Tasks and exercises:
(1) In the passage on war novels, with whom does Augustine fall in love in Germany?
(2) Carry on the passage on war novels from its last sentence.

Provided passage:
──────
What we're going to have a look at is my top ten greatest war novels and why they are so important to me. There are different wars around here and there are some of the same war, but from different angles around. What I want to focus on is what makes the book special and why I have even put it on the list. Not all of them are strikingly violent, though some of them are. Not all of them are written in a raw and coarse way as most war novels are. And not all of them are set in England, even though that is where I am born and raised. The final thing I want to say is that not all of them are entirely fiction at all.

My Top Ten War Novels of All Time

10. The Fox in the Attic by Richard Hughes

Some of this book is set during the rise of Nazism, when Augustine (the protagonist) falls in love with a girl called Mitzi in Germany. There is a part about the Munich Putsch and well, the image of Hitler I think is written brilliantly. It makes everything uncanny and uncomfortable and the way Hughes describes Hitler is literally haunting - it's terrifying. I love this book because of the way it uses language. There is something really shifty and shaky about this book that whilst Nazism is on the rise - you feel this uncomfortable force creep into the novel.

9. Dr Zhivago by Boris Pasternak

An anecdote of this incredible book: I discovered it whilst I was in school and it had nothing to do with the amazing movie (that I actually didn't watch until years after I'd read the book). It was interesting how I first discovered the book because it was nowhere to be found in the school library however, I did manage to find out about it in another book about all the books you must read before you die. Someone had written a really nice piece about this book and I was captivated - I needed to read it. I went to a bookstore and picked up a copy to which I received the reply 'are you a bit young to understand this?' I shook my head, grabbed my book and walked out. I lost a copy of that book on a train some years later and was on Twitter on which I had found someone who had picked up a copy of "Dr. Zhivago" on that same train. It had my name in the inside cover from when I was 14. I lost it when I was 22. I told them they could keep it.

8. For Whom the Bell Tolls by Ernest Hemingway

I'm not going to lie to you when I say that the very first time I read this book, I actually couldn't stand it. This is the book that made me hate Hemingway initially. However, I then refused to give up on Hemingway because so many other people liked him and I didn't want to feel like I was missing out just because I was stubborn. I mean come on, you don't expect me (who loves books such as "The Picture of Dorian Gray" and "Brideshead Revisited") to like the dry and metaphorical dullness of Hemingway. This is why I started reading Hemingway's shorter fiction - stories like "A Cat in the Rain" and the rest of them. I realised something about Hemingway when I was about 14 years' old - the way he writes is so symbolic to the story that it really does take some internalisation to understand it. It is, though plain, incredibly introspective. I then read this book in question again and I fell in love with it entirely. It made me hate, then made me love, Ernest Hemingway's literature.
──────
Data block:
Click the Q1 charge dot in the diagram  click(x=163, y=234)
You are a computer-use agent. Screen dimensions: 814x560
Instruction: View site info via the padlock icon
──────
Answers for the tasks:
(1) A girl called Mitzi.

(2)
7. The Good Soldier by Ford Madox Ford

This is the saddest story I've ever heard. From the opening line of John's narration to the ramblings of the deaths of friends, the disillusion of marriage and the madness, anger and resentment that colour the novel, this post-modern styled metaphor for the ravages of war seem to stick with you long after you've read the book. The book isn't actually literally about war, but I believe that it's about the internal war of the human condition and the way in which war is all around us all the time. The incredible feature of this novel is its language. It's publication was in the beginnings of WW1, which sort of changes the meaning of a lot of the events in the book and even though a physical war isn't actually part of the main plot - the psychological one sure stands out.

6. Schindler's Ark by Thomas Keneally

If you haven't read this book then please close this tab immediately and go and read the book. This book should be required reading for the vast majority of the planet purely because it is about an event that is so incredibly important that we don't want it simply lost. The book that inspired one of the greatest films ever made, Thomas Keneally's masterpiece outdoes most of the war novels of today and yesterday with its amazing use of character, atmosphere, personality and tone. It isn't just a sight on the screen - the book is just as good.

5. Maus by Art Spiegelman

I was talking to a teenager recently and I asked them what they were doing in history at school and they said "the rise of Nazism" which is pretty normal to study. I asked what they'd read and watched. They had watched 'The Rise of Evil' (that film about Hitler which scares you to death with its uncanny resemblance to the real man). I asked if they'd been asked to read "The Complete Maus" and they asked me what that was. Now imagine going through your life not knowing what "Maus" is about. "Maus" was basically one of the highlights of your reading existence. It is a brilliant graphic novel with some of the most heart-breaking language you'll ever read.

4.The Journals of Mihail Sebastian

I read this book because a friend of mine on Instagram told me it was really good and we had previously read "For Two Thousand Years" by Mihail Sebastian together. We both thoroughly enjoyed ourselves and I sat there and read it flat out in about six hours. I was making notes as I was reading and I had become completely immersed in the fact that this was one man's real life. This was a journal by a man in between personalities at a time when the world was about to come crashing down around him. With the years from 1939 to 1942 being the most memorable for me, this was a book you don't forget - because never forget, it's not a story. This really happened.

3. The Red and the Black by Stendhal

I just adore this book. It's brilliant, it's witty and yet it's written in this almost deep and tragic way. I first read this book when I was about 16 and it was one of the most intense experiences of France I had ever read. It starts off brilliantly in this small town and there's literally no real characterisation but yet you get drawn in by the style. You get drawn in by the way in which the book operates and you get drawn in by Stendhal's attention to detail. It is really quite a brilliant novel with a really great ending that gives closure and yet, opens doors of possibility for the new world of France.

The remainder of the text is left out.